My photo

Writer, Father. Entrepreneur. Bum. Atheist. Recluse. Garhwali. Foodie. Downloader. Drifter. In no particular order.

7.2.12

of reading

One thing a 10 inch tablet is best suited for, is reading- especially comics. In fact, that's the sole reason I've been obsessing over a decent tablet for so long. And I was right.

If you like reading comics too, I implore you to try Road to Perdition. Written by Max Allan Collins and drawn beautifully by Richard Piers Rayner, this 300 page long GN is a beauty to behold from the very first frame. No wonder they made a movie out of it. (Starring Tom Hanks, Paul Newman, Daniel Craig and Jude Law, and directed by Sam Mendes, the movie won an Oscar for cinematography in 2002. But you probably know that, so let's talk about the GN.)

A little research will tell you that the story is loosely based on the Japanese manga series Lone Wolf and Cub.

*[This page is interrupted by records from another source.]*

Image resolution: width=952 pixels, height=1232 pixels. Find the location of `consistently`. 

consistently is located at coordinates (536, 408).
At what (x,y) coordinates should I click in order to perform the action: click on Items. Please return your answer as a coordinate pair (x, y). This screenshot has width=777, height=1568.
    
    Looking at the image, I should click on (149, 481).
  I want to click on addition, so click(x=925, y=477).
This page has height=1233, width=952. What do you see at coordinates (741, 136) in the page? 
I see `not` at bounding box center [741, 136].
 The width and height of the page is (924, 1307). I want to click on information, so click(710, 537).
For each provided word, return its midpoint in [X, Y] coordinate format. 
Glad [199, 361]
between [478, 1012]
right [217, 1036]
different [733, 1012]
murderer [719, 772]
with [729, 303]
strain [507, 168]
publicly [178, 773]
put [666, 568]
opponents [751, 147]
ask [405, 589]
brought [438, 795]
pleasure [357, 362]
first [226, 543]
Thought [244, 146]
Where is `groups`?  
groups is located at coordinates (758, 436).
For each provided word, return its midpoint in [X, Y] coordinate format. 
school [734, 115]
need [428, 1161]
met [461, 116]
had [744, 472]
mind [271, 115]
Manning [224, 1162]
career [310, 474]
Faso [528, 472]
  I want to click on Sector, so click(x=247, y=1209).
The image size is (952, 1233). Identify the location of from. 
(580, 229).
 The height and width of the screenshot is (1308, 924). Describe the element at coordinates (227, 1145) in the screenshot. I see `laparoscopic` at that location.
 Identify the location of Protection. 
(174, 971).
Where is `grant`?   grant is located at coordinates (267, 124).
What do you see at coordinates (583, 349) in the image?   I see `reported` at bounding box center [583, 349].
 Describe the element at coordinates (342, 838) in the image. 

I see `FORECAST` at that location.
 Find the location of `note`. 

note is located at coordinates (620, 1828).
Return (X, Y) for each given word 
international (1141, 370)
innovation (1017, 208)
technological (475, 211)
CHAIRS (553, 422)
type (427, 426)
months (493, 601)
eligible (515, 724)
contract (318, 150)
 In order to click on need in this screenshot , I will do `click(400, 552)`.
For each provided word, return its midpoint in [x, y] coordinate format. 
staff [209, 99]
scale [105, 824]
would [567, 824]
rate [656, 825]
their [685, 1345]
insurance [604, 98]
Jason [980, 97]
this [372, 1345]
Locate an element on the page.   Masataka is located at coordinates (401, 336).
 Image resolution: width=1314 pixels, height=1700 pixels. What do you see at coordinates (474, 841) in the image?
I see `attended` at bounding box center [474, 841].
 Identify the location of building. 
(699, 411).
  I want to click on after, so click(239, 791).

The lead character Michael O'Sullivan, known as Archangel of Death or simply the Angel, is betrayed by his Irish mob boss after his son witnesses a mob hit in progress. The boss' ruthless son also kills Mike's wife and younger son. With the elder son in tow, the angel declares a war on his own gang as well as their more powerful associates from Chicago- The Al Capone gang. The story is loosely based on actual events and set in the American Midwest during the Great Depression and draws upon several historical figures, especially the gangster John Patrick Looney and Al Capone.

So what makes me rave about the GN?

  • The mood. This is one story where Black and White art actually enhances the reading experience, giving it a very grim and Noir ambiance, further accentuated by a very James Ellroy-ish style of story-telling.
  • The story is sequential and simplistic. The result is much more powerful than you'd suspect. It gives the novel an old world appeal, as if the story is from a time when people and their motives were simpler, way more black and white instead of gray.
  • The art is subtle and realistic. Overall, the impact is of witnessing real life events rather than entering a fictional world.

I suggest you grab a copy and experience this GN for yourself. Now!